Written exercise 1
Please duplicate the Fedora kernel post word for word, starting at "Many of the" and ending at "for your criteria.".
Written exercise 2
Write the next part of the Fedora kernel post, picking up after its last line.

Extract
▼▼▼

[Haifux] Kernel for Fedora: Repository or vanilla?

Oron Peled oron at actcom.co.il
Mon Sep 20 02:00:39 MSD 2010


On Sunday, 19 בSeptember 2010 22:56:28 Eli Billauer wrote:

1. I'll start with your kernel question:
   $ rpmquery kernel-PAE
   kernel-PAE-2.6.33.8-149.fc13.i686
   kernel-PAE-2.6.34.6-47.fc13.i686
   kernel-PAE-2.6.34.6-54.fc13.i686

2. So F-13 was updated from 2.6.33 series to 2.6.34 series kernels.
   Many of the updates related to Radeon, since a lot of work
   was done on this architecture during last year
    $ rpmquery --changelog kernel-PAE | grep -i radeon | wc -l
    29

BTW: this is just from June-2010. If you'll check on F-12, you'll find a
         similar count from Mar-2009 to this July

> And I hope not to upgrade my computer in the next three-four years at 
> least.

3. As a Fedora user myself, I must say you may have chose the
   wrong distribution for your criteria.
   Fedora is fast paced distribution:
    * Major release every 6 months
    * Only two supported releases (n, n-1) -- your F-12 should be EOL
      this January (no more bug fixes, no more security updates)

▲▲▲

Source excerpt
▼▼▼

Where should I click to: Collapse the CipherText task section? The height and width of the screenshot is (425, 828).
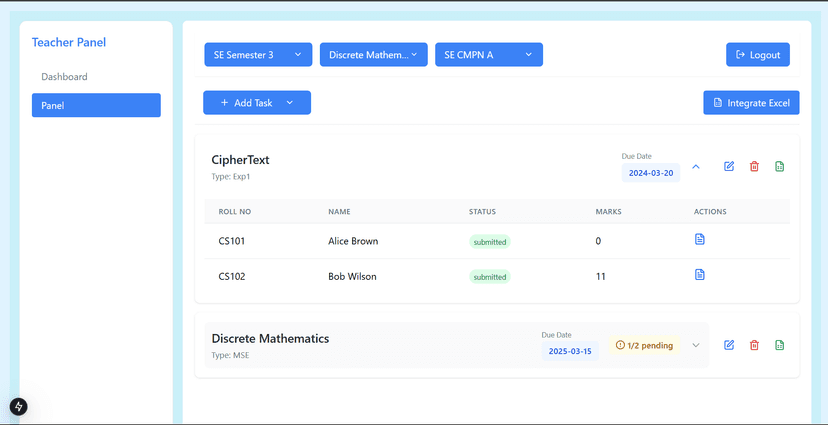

▲▲▲

Task result 1
Many of the updates related to Radeon, since a lot of work
   was done on this architecture during last year
    $ rpmquery --changelog kernel-PAE | grep -i radeon | wc -l
    29

BTW: this is just from June-2010. If you'll check on F-12, you'll find a
         similar count from Mar-2009 to this July

> And I hope not to upgrade my computer in the next three-four years at 
> least.

3. As a Fedora user myself, I must say you may have chose the
   wrong distribution for your criteria.

Task result 2
    * Many packages are updated during the ~1 year of a release
       (including the kernel)

4. If you want long maintenance cycle the "best" options now are:
    * Wait few months for Debian-Sqeeze (real soon now)
    * Wait few months for Centos-6 (REHL-6 are in Beta now)

> I happen to like when things work.

5. You are welcome to join us, Fedorans , with a 6-12 upgrade cycle.
   Things (mostly) work, and because of the fast updates, there are
   cases where you get fixes quicker -- (e.g: Radeon)
   Not to mention I like to develop with modern tools (gcc, autotools,
   libraries, etc.)

Oops, almost forgot. If you still want to compile your kernel. You may want
to start with current Fedora kernel as a basis:
  yum install rpmdevtools   # For the next utility
  rpmdev-setuptree            # set up a empty packaging tree under ~/rpmbuild

  # Let's download + expand the tree
  yumdownloader --source kernel
  rpm -ivh kernel-.....src.rpm
  cd ~/rpmbuild/SPECS
  rpmbuild -bp kernel.spec   # This is just the *prepare* build step
  cd ~/rpmbuild/BUILD/kernel-2.6.3*
  # You'll see two obvious directories: vanilla-2.6.x* and linux-2.6.3*

If you want to see how many patches separate the vanilla from Fedora:
  grep '^Patch[0-9]' ~rpmbuild/SPECS/kernel.spec | wc -l
It should be only 100-150 patches. If it looks bad to you, reconsider.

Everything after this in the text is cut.